The pieces shown within the exhibition ‘Reliquaries’ are largely drawn from two distinct bodies of research that engage with significant experiences from the artist’s life. Hussey describes the making of such artworks as cathartic in that they deal directly and honestly with the complexities of his familial relationships. Hussey’s working methodology begins with an emotional moment he feels he must express. Working with actors and a ‘skeleton script’ he pre-prepares allows him to probe a particular idea more deeply. These live performance sessions allow Hussey to capture genuine responses to emotion through drawing, photography and audio recording, paying careful attention to the ways that the face and the body move in reaction to specific emotional intensities. 

One series of work, ‘Locking Horns’, explores what Hussey describes as his anger toward his father. Using diary-like sections of stitched text that leave no room for misunderstanding in tandem with striking, sometimes quite violent images, pieces such as ‘Eclipse’ and ‘Locking Horns’ are powerful and intimate slices of a relationship that speak of power, control and usurpation. Another series also titled ‘Reliquaries’, meanwhile, uncovers aspects of death and memory. Again rooted in the artist’s personal history, the artworks explore the ways that memories of a person are fragmented and composite – pieces of a life that are assembled in hindsight. Materials are significant within everything Hussey makes but perhaps none more so than in ‘Reliquaries’, in their allusions to Victorian mourning clothing, jewellery and domestic interior preparation by way of respect and remembrance.

Alongside a focus on the human body, other imagery used within Hussey’s practice derives from the artist’s extensive library of sketches of objects from museum collections and religious buildings. This first-hand research allows Hussey to imbue his artworks with a fineness of detail that cannot be gleaned from image-based research alone. The inclusion of decorative and often talismanic objects is important in that these reinforce the emotions outlined in the figures and texts, and serve as visual props for the actors within the artist’s research sessions. 

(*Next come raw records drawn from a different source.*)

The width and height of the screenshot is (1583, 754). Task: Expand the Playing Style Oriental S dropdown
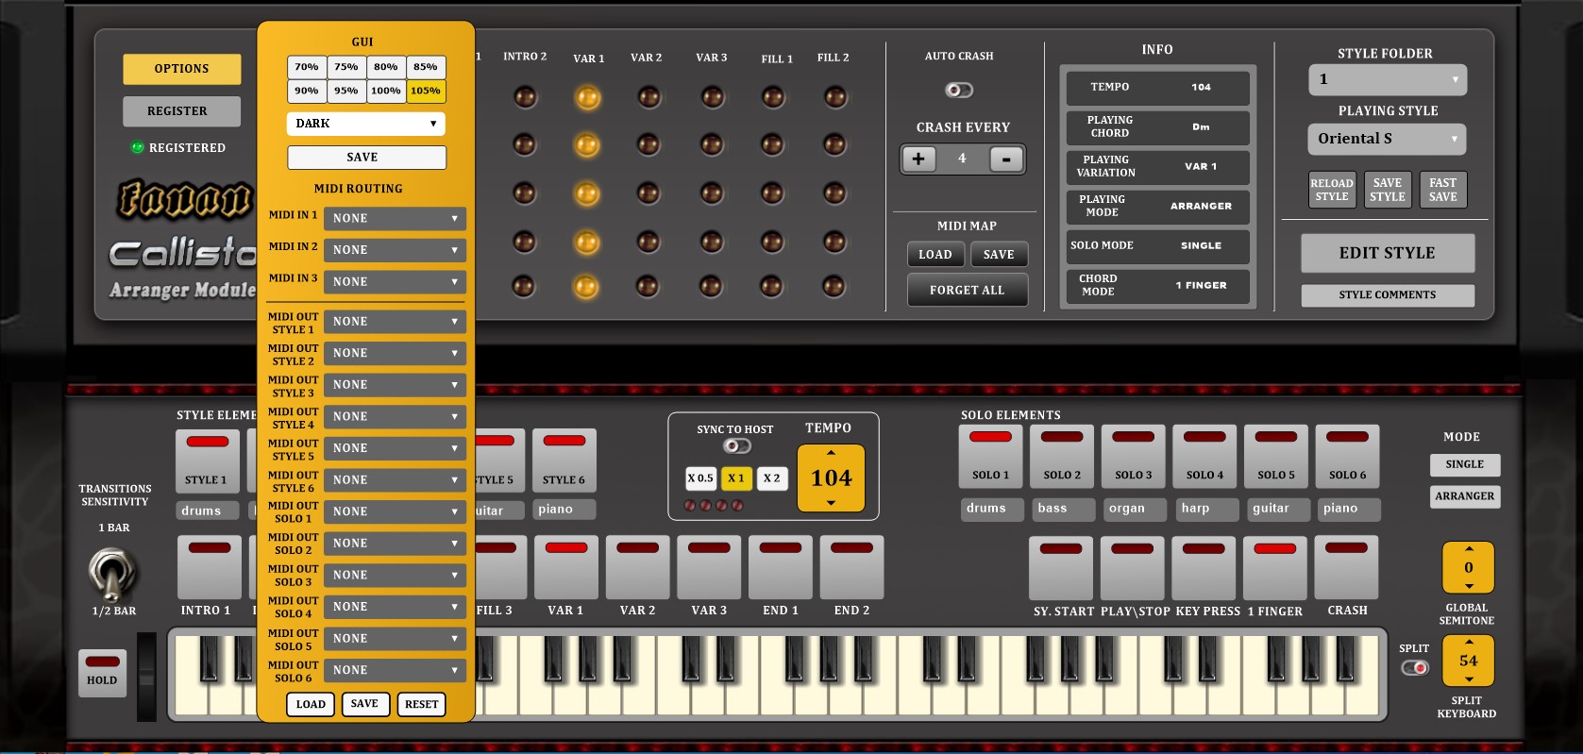(1387, 139)
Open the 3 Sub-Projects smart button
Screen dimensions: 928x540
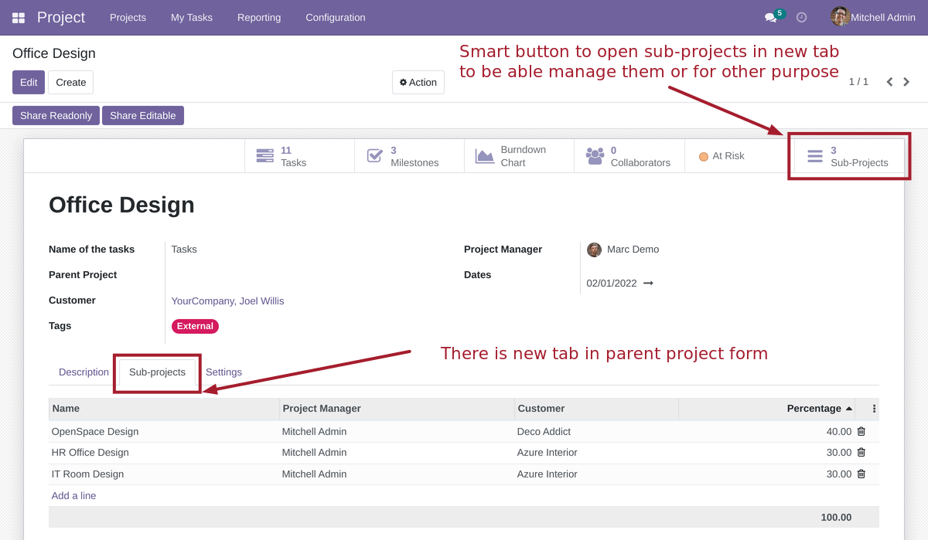coord(848,156)
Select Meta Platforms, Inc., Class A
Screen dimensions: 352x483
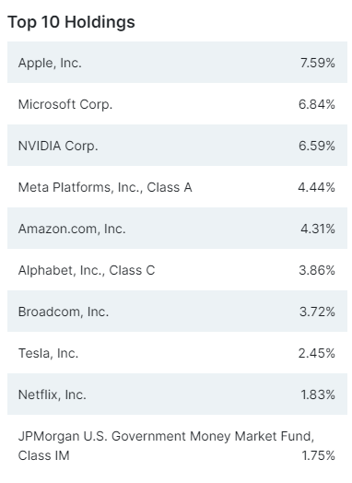pos(105,187)
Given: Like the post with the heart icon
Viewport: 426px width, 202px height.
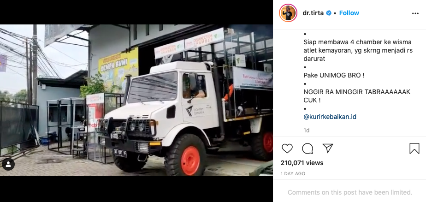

The time consuming and labour intensive processes that the artist uses mean that only the very strongest and most urgent of his ideas are made manifest. Hussey’s artworks are meticulously planned and distilled, though there is some room for more organic development within a piece as it evolves. The artist’s skilful layering and interweaving of text, image and material forms artworks that are deeply resonant, memorable and affecting. 

Henry Hussey completed a BA (Hons) at Chelsea College of Art, 2011, followed by an MA in Textiles at the Royal College of Art, 2013. Hussey has exhibited in Hong Kong and nationally in the Bloomberg New Contemporaries exhibition, 2014, and the Royal Academy Summer Show, 2014. The artist is based in Surrey, UK. (Words by Anneka French)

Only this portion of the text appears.